We cannot realistically expect to rid games of violent content, since every storytelling medium in history has dealt with themes of violence, conflict, and aggression. Yet, as games mature, one can hope they will offer a meaningful perspective on the animal rage that lurks in the human heart. Violence is meaningful when it grows logically from the psychology of the characters, when the work explores its consequences, and the artist uses the story to explore some aspect of human aggression. These goals are best met through enhancing the art of game design, not by cutting games off from their mainstream market, thus insuring that games are made exclusively for “mature audiences.” Many games deal simplistically with violence because they still have a relatively crude vocabulary, inadequate for representing the full range of human experiences and emotions. Yet, many other games from Black & White to Morrowind are seeking morally complex ways to represent the consequences of violence.

The moral reformers and culture warriors have been largely successful in setting the terms of this discussion, framing games not as cultural artifacts but as commercial products, no more worthy of constitutional protection than a pack of cigarettes. The moral reformers have shifted attention away from the meanings and aesthetics of games and onto their alleged effects. Within their literal-minded logic, to represent something is to advocate it and to advocate it is to cause it. Limbaugh simply followed their lead, seeing no meaning in games because he has been taught not to look for it.

In an important new book, Killing Monsters, Gerard Jones investigates the meaningfulness of violent entertainment. Jones did what Limbaugh didn’t: played the games and talked with gamers. In a chapter focused on “shooters,” Jones concludes, “video games are most threatening to adults who have seen images of them but never play themIn just a few minutes of play, I saw that the whole point of the game is suspense: ‘I’ was in constant danger and had to battle through overwhelming odds to survive.” The experience of playing shooters, he argues, has more to do with overcoming obstacles, mastering fears, and taking risks than any fantasy of harming others. Two players may be simultaneously fragging each other in the fantasy world and bonding together in the real world. For this to occur, they have to make clear distinctions between fantasy and reality, distinctions which get erased by policy makers who believe you can stop people from killing if you take away toy guns.
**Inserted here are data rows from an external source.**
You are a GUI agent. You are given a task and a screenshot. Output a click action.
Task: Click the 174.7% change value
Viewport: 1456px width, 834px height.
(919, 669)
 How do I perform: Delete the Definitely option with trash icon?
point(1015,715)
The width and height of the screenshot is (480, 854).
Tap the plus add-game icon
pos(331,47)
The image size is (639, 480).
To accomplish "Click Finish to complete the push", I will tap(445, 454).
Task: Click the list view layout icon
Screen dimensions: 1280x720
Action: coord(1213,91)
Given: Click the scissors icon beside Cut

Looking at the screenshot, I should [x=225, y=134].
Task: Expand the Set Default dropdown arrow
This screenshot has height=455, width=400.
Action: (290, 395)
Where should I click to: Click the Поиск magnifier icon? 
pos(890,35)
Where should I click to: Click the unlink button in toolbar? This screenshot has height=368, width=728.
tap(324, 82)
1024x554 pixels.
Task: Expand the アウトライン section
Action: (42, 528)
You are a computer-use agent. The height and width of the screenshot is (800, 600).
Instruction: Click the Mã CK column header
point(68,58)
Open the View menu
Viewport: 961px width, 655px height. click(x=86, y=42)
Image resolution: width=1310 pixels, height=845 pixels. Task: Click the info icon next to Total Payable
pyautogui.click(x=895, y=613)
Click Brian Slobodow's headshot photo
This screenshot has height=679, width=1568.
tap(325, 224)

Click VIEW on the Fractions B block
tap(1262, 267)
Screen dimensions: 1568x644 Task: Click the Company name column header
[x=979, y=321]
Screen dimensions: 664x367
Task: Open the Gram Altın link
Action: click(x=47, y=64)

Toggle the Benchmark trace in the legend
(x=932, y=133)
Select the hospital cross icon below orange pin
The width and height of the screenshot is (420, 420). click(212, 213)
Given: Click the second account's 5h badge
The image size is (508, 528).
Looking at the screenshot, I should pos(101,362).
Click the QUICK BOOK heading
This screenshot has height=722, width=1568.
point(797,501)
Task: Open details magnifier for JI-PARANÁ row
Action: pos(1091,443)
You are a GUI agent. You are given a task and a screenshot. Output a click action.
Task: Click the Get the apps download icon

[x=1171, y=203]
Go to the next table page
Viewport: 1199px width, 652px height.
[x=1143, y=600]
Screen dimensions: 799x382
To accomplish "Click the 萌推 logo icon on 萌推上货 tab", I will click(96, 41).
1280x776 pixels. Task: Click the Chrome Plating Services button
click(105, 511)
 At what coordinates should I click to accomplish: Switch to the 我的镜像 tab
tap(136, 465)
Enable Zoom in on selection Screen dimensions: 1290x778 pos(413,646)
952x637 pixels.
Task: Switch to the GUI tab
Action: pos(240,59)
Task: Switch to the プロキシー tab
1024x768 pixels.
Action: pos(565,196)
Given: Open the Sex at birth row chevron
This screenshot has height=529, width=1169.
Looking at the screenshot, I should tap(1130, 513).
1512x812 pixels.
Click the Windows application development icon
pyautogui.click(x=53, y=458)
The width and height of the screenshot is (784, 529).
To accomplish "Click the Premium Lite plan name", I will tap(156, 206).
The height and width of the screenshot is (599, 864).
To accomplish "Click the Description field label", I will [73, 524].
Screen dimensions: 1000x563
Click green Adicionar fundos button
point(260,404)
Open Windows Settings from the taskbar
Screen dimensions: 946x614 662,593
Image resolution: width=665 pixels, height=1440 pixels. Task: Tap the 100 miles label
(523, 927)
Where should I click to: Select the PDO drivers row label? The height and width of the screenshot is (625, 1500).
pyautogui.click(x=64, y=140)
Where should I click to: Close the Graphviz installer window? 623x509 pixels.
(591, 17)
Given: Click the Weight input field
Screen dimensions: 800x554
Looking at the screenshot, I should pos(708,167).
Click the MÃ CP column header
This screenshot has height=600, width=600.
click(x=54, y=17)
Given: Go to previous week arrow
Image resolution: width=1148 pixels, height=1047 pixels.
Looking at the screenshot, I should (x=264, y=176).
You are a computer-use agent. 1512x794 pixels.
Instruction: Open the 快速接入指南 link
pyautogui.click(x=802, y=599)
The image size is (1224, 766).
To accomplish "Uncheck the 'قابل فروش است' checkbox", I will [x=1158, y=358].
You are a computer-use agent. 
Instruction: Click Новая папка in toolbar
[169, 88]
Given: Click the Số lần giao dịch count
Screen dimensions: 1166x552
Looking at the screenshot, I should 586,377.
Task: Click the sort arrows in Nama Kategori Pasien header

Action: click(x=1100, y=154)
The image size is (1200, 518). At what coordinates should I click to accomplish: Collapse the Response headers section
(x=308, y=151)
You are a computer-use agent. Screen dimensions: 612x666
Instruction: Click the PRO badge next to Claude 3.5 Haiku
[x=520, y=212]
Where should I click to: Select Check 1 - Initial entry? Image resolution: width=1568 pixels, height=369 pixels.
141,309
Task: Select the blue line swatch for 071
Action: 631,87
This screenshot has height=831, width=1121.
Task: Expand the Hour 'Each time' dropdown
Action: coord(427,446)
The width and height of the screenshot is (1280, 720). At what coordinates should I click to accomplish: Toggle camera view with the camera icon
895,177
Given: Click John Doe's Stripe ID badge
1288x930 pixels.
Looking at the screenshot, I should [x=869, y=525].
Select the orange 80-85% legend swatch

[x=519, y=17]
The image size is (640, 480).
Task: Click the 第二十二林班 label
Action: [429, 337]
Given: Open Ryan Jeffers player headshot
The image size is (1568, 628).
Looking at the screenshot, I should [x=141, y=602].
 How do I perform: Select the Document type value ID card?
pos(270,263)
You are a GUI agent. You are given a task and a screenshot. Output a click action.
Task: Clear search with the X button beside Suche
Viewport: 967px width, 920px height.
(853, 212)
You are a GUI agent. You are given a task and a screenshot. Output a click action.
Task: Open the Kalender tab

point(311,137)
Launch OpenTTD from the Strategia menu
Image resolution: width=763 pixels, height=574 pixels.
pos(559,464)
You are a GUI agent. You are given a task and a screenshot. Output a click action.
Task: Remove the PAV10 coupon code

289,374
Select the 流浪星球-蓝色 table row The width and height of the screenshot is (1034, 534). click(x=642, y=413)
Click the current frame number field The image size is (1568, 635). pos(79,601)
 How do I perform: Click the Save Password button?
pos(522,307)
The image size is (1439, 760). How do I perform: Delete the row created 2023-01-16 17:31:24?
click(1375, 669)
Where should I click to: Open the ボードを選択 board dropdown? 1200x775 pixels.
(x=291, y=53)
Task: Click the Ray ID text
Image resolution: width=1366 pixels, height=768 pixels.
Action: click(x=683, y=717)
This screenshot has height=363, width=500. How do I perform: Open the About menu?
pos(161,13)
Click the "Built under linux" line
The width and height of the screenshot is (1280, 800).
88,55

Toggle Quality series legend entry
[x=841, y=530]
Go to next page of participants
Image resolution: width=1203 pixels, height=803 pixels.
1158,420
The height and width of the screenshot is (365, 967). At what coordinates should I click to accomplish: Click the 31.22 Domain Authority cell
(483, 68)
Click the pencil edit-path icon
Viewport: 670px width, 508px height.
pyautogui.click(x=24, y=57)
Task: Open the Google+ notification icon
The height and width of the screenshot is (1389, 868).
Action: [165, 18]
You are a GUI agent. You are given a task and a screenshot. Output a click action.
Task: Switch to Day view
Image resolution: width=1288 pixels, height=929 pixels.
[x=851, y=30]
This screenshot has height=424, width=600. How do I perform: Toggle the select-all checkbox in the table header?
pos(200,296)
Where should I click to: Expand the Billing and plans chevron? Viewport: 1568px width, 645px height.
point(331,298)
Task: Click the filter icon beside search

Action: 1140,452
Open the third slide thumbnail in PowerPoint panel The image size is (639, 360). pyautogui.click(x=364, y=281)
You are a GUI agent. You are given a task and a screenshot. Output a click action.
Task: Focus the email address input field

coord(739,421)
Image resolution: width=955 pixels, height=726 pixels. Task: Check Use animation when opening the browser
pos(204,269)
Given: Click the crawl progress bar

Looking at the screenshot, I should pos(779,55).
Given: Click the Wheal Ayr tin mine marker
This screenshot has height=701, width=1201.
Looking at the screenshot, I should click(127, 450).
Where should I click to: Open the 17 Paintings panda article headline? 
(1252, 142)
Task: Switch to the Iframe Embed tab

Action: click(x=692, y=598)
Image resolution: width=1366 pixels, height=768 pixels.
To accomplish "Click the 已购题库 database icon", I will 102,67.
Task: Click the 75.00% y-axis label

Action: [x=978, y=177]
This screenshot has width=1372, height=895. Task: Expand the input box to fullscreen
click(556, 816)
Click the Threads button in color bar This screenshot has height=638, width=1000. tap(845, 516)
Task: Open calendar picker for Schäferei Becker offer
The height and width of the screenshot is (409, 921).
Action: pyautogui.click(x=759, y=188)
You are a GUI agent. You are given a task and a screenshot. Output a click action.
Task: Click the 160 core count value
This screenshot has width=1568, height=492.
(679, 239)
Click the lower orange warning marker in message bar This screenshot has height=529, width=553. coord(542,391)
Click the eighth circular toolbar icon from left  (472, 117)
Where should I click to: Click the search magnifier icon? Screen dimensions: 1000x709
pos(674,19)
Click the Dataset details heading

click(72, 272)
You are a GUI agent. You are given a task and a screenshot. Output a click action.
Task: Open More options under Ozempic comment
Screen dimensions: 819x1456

The games industry has consistently sought to distance itself from the shooter genre, noting that, with a few highly visible exceptions, such games have not been commercially successful and represent a small subset of the total product on the market. Many game designers find their explicit blood and gore and through-the-gunsight perspective distasteful, arguing that these games are typically less complex in their meanings and narrative structures than other genres, such as role-playing, simulation, or “god games.” Killing Monsters pushes us in the opposite direction, insisting that such games can be highly meaningful to the people who consume them and that their meaning cannot simply be read from their hyperbolic surfaces.

As Jones writes, “in focusing so intently on the literal, we overlook the emotional meaning of stories and imagesYoung people who reject violence, guns, and bigotry in every form can sift through the literal contents of a movie, game, or song and still embrace the emotional power at its heart.” Drawing inspiration from the child psychologist Bruno Bettelheim’s analysis of fairy tales, Jones argues that the benefits of violent fantasy may outweigh the risks. Such fantasies may give children a vocabulary for exploring darker aspects of their emotions and offer them ways of transforming threats to their self-esteem into feelings of empowerment.

Judge Limbaugh’s parents no doubt told him that you can’t judge a book by its cover. Perhaps he should have also learned that you can’t judge a computer game from watching a video.